● Your task: Which lines run from the one containing "Click mountain quality" through the one containing "click(13, 67)", inclusive? Extract only those entries and reproduce them word for word.

● Extracted entries:
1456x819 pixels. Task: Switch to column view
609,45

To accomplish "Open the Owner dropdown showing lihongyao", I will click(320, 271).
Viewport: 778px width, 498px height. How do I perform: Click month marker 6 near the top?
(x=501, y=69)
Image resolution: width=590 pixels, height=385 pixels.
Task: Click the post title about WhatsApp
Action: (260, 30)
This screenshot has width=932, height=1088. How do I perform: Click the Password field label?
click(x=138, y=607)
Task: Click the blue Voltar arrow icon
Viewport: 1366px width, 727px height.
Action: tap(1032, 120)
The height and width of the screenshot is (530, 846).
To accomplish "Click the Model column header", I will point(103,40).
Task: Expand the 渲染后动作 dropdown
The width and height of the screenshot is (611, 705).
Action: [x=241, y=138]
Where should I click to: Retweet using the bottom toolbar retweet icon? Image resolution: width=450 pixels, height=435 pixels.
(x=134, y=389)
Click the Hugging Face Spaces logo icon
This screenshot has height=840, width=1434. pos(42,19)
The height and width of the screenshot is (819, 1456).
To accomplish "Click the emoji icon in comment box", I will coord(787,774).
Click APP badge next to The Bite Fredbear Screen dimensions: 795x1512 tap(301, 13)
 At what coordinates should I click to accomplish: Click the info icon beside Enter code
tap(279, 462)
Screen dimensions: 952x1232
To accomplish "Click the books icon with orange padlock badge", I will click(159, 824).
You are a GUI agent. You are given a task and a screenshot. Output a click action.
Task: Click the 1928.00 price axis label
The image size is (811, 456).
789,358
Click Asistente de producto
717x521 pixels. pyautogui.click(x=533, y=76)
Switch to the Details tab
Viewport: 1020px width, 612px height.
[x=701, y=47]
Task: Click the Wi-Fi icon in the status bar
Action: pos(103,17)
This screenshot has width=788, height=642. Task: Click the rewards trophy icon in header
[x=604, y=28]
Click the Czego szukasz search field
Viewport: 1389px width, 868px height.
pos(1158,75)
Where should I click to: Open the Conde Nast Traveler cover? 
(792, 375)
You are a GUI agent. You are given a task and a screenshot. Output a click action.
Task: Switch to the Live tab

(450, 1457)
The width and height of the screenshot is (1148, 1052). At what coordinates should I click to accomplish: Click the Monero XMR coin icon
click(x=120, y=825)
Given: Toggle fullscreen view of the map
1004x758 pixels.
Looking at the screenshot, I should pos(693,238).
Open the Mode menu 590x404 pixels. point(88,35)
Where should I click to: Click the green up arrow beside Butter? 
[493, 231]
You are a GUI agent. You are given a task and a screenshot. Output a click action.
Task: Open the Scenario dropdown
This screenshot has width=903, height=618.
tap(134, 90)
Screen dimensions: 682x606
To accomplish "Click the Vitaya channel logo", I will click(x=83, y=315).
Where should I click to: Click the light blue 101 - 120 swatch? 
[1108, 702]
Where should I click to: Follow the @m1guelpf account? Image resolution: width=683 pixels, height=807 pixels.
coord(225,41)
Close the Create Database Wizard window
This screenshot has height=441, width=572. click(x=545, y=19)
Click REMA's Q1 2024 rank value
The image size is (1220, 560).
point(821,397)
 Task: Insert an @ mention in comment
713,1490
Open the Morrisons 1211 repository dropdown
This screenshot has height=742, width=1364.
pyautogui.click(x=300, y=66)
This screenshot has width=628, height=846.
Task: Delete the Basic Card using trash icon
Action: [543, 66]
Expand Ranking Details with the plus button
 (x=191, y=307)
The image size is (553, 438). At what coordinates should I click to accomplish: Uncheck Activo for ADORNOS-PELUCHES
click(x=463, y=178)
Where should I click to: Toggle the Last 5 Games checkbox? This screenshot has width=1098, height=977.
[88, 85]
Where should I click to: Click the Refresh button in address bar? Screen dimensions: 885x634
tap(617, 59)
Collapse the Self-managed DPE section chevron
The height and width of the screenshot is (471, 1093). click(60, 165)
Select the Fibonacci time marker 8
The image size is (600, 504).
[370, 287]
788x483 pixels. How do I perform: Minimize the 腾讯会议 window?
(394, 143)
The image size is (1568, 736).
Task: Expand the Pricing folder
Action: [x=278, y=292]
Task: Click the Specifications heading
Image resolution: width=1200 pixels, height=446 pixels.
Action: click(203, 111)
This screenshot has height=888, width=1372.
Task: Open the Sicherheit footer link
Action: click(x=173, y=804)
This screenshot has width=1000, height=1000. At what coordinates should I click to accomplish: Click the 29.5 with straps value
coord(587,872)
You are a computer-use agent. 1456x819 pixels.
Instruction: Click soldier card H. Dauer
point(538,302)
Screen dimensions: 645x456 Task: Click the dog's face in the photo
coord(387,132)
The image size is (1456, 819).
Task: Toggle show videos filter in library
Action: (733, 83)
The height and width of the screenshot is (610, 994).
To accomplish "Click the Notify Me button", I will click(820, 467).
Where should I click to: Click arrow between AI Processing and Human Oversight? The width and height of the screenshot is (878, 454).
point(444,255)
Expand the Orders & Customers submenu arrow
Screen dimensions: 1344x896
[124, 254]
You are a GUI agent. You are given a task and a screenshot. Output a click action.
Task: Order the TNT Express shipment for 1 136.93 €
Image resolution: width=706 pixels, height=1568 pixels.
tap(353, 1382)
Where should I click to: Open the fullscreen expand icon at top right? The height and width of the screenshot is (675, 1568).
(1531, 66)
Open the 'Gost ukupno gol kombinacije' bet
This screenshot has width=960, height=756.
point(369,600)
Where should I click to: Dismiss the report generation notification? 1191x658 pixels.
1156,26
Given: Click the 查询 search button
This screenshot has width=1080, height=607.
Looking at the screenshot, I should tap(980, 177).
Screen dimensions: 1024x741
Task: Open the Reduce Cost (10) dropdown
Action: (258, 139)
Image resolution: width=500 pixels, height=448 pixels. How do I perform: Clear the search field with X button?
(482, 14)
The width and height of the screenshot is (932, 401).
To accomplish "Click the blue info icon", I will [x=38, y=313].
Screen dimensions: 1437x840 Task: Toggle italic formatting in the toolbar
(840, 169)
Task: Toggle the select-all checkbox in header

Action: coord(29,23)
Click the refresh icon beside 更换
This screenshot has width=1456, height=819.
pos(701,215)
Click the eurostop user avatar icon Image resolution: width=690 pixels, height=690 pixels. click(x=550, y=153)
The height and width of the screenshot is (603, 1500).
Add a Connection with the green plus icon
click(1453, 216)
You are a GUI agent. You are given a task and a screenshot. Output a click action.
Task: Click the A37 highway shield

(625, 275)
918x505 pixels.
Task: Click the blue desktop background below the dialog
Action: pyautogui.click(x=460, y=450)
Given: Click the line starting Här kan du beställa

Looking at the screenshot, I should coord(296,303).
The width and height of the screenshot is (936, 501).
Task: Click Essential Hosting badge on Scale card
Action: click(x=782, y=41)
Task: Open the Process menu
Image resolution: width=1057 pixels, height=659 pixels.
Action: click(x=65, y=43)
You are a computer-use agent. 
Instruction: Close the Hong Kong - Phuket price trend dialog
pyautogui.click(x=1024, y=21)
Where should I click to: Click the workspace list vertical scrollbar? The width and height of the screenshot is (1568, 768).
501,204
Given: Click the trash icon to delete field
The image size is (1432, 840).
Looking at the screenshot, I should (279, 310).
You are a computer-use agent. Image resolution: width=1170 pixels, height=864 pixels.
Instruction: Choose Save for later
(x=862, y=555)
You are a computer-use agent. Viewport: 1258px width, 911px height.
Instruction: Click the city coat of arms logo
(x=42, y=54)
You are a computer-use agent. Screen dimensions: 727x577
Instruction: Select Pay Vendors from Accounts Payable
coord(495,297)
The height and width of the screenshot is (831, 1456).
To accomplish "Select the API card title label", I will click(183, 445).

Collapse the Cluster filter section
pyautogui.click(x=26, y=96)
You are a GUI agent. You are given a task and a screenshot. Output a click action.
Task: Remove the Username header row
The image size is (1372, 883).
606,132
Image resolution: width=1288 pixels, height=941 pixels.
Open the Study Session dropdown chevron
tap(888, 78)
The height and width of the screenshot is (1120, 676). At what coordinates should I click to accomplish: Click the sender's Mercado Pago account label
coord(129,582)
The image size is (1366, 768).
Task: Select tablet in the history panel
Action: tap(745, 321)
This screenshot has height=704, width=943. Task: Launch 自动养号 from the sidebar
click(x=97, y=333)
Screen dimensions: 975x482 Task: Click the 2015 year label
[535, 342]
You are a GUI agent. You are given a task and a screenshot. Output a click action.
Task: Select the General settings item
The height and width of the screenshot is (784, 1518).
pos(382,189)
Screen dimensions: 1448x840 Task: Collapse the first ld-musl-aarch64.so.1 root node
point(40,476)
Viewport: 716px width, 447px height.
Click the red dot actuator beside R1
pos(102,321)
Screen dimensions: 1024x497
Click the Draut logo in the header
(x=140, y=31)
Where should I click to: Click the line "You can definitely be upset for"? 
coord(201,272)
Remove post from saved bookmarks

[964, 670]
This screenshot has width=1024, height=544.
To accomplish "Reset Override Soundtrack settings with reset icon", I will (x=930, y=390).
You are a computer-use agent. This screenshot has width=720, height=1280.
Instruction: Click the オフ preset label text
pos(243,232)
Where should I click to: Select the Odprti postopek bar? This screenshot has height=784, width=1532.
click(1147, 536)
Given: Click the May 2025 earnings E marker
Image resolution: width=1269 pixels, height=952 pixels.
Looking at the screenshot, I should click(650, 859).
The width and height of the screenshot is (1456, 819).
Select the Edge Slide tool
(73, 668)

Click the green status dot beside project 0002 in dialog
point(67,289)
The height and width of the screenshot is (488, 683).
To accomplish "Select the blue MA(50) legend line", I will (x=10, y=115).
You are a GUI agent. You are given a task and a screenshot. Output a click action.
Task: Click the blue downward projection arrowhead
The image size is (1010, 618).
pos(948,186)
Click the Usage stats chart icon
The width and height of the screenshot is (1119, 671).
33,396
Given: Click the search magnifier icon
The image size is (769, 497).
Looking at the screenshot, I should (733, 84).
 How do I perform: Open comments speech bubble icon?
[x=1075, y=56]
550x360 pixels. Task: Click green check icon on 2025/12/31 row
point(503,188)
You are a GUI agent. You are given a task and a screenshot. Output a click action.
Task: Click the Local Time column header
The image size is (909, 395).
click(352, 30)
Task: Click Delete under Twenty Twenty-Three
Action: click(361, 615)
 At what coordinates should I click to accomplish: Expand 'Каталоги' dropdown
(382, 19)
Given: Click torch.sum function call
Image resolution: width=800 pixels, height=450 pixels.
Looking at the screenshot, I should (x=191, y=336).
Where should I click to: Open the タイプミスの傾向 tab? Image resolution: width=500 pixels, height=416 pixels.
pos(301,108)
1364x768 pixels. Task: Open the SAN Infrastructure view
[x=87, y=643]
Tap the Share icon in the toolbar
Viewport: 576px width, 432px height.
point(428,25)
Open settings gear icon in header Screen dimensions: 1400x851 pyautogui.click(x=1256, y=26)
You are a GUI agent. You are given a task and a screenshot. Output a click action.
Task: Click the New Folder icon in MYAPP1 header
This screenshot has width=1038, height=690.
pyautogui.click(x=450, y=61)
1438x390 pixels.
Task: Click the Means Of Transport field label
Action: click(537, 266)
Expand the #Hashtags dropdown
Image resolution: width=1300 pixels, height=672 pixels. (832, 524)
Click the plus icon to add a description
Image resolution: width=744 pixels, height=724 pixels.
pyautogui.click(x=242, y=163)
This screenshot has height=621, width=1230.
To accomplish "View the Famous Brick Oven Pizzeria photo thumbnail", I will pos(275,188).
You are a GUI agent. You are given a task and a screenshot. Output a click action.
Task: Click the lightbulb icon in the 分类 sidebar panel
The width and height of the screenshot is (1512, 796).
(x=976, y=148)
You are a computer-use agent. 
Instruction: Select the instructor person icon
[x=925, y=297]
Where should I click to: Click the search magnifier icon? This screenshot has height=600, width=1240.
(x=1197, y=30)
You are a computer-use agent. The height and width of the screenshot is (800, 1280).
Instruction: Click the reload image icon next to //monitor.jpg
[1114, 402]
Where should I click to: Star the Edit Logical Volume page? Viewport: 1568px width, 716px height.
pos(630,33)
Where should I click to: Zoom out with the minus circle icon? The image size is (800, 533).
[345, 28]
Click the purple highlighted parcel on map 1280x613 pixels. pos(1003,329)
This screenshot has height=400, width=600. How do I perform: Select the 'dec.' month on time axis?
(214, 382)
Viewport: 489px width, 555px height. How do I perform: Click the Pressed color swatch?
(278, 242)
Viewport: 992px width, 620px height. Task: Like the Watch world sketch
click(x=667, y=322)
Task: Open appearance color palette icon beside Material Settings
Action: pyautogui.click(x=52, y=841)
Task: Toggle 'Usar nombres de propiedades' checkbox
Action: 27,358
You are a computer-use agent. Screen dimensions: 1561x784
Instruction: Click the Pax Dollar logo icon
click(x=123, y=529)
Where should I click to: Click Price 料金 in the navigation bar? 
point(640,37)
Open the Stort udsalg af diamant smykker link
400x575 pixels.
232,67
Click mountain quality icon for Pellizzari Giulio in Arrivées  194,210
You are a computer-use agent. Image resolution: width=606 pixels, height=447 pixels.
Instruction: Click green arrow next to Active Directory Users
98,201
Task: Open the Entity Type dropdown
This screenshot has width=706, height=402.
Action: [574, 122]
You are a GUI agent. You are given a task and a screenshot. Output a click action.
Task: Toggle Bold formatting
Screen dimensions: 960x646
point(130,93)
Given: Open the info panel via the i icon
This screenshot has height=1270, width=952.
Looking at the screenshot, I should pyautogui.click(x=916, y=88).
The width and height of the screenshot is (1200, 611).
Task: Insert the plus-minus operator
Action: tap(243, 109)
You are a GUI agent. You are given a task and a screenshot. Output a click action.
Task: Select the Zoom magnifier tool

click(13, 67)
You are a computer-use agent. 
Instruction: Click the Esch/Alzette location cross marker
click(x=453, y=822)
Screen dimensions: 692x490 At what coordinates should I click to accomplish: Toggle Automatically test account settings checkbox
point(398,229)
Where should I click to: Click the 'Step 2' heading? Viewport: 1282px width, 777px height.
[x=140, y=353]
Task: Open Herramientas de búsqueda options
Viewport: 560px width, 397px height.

● Task result:
Click mountain quality icon for Pellizzari Giulio in Arrivées  194,210
You are a computer-use agent. Image resolution: width=606 pixels, height=447 pixels.
Instruction: Click green arrow next to Active Directory Users
98,201
Task: Open the Entity Type dropdown
This screenshot has width=706, height=402.
Action: [574, 122]
You are a GUI agent. You are given a task and a screenshot. Output a click action.
Task: Toggle Bold formatting
Screen dimensions: 960x646
point(130,93)
Given: Open the info panel via the i icon
This screenshot has height=1270, width=952.
Looking at the screenshot, I should pyautogui.click(x=916, y=88).
The width and height of the screenshot is (1200, 611).
Task: Insert the plus-minus operator
Action: tap(243, 109)
You are a GUI agent. You are given a task and a screenshot. Output a click action.
Task: Select the Zoom magnifier tool

click(13, 67)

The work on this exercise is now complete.